• _About this exercise_
Starting from the first line, set down the entire listing exactly.

• _Records for the task_
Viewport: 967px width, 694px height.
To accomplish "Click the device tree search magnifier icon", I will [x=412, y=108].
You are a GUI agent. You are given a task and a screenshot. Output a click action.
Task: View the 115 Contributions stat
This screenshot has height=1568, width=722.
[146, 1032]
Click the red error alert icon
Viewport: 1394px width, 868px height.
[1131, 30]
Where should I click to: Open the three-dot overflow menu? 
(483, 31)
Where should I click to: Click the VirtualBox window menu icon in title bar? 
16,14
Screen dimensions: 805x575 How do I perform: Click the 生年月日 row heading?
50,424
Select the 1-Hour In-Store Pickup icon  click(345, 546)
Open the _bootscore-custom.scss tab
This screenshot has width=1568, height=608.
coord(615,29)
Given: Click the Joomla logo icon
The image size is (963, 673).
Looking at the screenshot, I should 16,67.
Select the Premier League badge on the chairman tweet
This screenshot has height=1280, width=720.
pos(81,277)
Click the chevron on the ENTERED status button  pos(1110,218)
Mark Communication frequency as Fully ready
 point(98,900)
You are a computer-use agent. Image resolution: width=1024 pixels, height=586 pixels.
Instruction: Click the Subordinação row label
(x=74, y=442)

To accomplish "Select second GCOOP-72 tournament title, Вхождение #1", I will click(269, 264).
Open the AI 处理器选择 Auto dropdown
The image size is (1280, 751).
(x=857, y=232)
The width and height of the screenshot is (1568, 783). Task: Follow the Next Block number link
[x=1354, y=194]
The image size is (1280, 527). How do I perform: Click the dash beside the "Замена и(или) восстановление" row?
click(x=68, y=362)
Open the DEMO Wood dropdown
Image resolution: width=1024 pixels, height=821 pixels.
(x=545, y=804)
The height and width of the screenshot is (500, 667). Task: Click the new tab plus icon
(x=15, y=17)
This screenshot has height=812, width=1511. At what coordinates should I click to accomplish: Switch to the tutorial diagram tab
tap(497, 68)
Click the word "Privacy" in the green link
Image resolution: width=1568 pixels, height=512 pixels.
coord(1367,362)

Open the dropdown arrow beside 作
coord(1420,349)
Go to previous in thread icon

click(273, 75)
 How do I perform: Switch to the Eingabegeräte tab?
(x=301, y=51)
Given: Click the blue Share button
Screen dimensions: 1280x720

• _Response to the exercise_
Viewport: 967px width, 694px height.
To accomplish "Click the device tree search magnifier icon", I will [x=412, y=108].
You are a GUI agent. You are given a task and a screenshot. Output a click action.
Task: View the 115 Contributions stat
This screenshot has height=1568, width=722.
[146, 1032]
Click the red error alert icon
Viewport: 1394px width, 868px height.
[1131, 30]
Where should I click to: Open the three-dot overflow menu? 
(483, 31)
Where should I click to: Click the VirtualBox window menu icon in title bar? 
16,14
Screen dimensions: 805x575 How do I perform: Click the 生年月日 row heading?
50,424
Select the 1-Hour In-Store Pickup icon  click(345, 546)
Open the _bootscore-custom.scss tab
This screenshot has width=1568, height=608.
coord(615,29)
Given: Click the Joomla logo icon
The image size is (963, 673).
Looking at the screenshot, I should 16,67.
Select the Premier League badge on the chairman tweet
This screenshot has height=1280, width=720.
pos(81,277)
Click the chevron on the ENTERED status button  pos(1110,218)
Mark Communication frequency as Fully ready
 point(98,900)
You are a computer-use agent. Image resolution: width=1024 pixels, height=586 pixels.
Instruction: Click the Subordinação row label
(x=74, y=442)

To accomplish "Select second GCOOP-72 tournament title, Вхождение #1", I will click(269, 264).
Open the AI 处理器选择 Auto dropdown
The image size is (1280, 751).
(x=857, y=232)
The width and height of the screenshot is (1568, 783). Task: Follow the Next Block number link
[x=1354, y=194]
The image size is (1280, 527). How do I perform: Click the dash beside the "Замена и(или) восстановление" row?
click(x=68, y=362)
Open the DEMO Wood dropdown
Image resolution: width=1024 pixels, height=821 pixels.
(x=545, y=804)
The height and width of the screenshot is (500, 667). Task: Click the new tab plus icon
(x=15, y=17)
This screenshot has height=812, width=1511. At what coordinates should I click to accomplish: Switch to the tutorial diagram tab
tap(497, 68)
Click the word "Privacy" in the green link
Image resolution: width=1568 pixels, height=512 pixels.
coord(1367,362)

Open the dropdown arrow beside 作
coord(1420,349)
Go to previous in thread icon

click(273, 75)
 How do I perform: Switch to the Eingabegeräte tab?
(x=301, y=51)
Given: Click the blue Share button
Screen dimensions: 1280x720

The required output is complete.